Task item:
Repeat verbatim the lines of the data below, beginning with the line containing "The height and width of the screenshot is (418, 768)." and continuing to the end.

Supplied material:
-*-

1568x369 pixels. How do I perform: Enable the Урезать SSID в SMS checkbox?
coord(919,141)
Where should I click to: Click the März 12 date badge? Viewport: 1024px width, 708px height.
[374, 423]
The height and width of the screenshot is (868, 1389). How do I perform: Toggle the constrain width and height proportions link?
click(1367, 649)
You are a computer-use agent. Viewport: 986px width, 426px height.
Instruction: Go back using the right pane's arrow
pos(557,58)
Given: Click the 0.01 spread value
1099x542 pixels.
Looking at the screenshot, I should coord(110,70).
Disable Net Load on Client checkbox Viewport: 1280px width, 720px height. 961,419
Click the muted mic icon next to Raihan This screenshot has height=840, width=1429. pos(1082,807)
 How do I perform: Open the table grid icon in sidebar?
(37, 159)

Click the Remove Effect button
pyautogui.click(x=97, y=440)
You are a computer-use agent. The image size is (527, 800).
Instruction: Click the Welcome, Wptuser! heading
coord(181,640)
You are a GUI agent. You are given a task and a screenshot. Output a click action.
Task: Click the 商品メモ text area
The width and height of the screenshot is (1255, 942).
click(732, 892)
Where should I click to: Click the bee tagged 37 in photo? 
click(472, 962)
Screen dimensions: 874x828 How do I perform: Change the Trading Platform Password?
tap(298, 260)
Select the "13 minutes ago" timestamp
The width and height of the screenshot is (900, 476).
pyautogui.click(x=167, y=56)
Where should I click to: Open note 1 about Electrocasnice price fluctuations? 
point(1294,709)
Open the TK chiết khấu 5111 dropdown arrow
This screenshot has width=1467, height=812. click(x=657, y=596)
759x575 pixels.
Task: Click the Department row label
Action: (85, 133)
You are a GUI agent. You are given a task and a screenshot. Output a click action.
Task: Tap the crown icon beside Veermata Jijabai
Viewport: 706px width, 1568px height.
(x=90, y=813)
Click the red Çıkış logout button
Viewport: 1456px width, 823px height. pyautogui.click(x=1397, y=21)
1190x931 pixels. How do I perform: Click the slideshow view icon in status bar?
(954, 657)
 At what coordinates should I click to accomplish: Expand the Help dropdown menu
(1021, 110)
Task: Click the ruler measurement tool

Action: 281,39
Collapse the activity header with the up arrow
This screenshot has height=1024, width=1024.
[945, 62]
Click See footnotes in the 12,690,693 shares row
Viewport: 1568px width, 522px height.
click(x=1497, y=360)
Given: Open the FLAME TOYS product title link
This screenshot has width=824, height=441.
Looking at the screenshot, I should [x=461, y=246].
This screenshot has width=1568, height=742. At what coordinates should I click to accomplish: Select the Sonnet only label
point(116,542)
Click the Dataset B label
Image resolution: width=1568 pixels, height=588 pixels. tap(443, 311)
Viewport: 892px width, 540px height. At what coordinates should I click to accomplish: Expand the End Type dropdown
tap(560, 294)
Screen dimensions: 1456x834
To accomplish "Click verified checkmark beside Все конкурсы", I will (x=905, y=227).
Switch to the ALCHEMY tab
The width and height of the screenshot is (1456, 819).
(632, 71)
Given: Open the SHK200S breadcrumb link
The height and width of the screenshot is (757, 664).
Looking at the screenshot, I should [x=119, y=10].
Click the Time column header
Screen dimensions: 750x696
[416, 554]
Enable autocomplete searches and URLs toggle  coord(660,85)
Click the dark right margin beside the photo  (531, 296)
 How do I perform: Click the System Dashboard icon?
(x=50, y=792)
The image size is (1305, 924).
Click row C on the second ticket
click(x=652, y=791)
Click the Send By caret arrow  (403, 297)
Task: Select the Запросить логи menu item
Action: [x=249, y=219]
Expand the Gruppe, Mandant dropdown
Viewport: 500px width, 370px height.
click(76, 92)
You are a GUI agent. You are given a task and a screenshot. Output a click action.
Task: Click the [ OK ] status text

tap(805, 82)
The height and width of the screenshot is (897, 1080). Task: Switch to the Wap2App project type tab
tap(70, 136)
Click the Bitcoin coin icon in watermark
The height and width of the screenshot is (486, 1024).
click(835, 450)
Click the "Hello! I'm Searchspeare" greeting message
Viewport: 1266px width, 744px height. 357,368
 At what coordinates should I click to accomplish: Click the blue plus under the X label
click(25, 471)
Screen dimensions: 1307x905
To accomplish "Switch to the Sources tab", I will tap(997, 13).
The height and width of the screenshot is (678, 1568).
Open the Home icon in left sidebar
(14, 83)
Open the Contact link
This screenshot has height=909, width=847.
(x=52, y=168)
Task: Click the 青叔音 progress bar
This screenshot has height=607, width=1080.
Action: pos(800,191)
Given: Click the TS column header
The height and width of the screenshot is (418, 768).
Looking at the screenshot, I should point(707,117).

-*-

Solution below:
The height and width of the screenshot is (418, 768).
Looking at the screenshot, I should point(707,117).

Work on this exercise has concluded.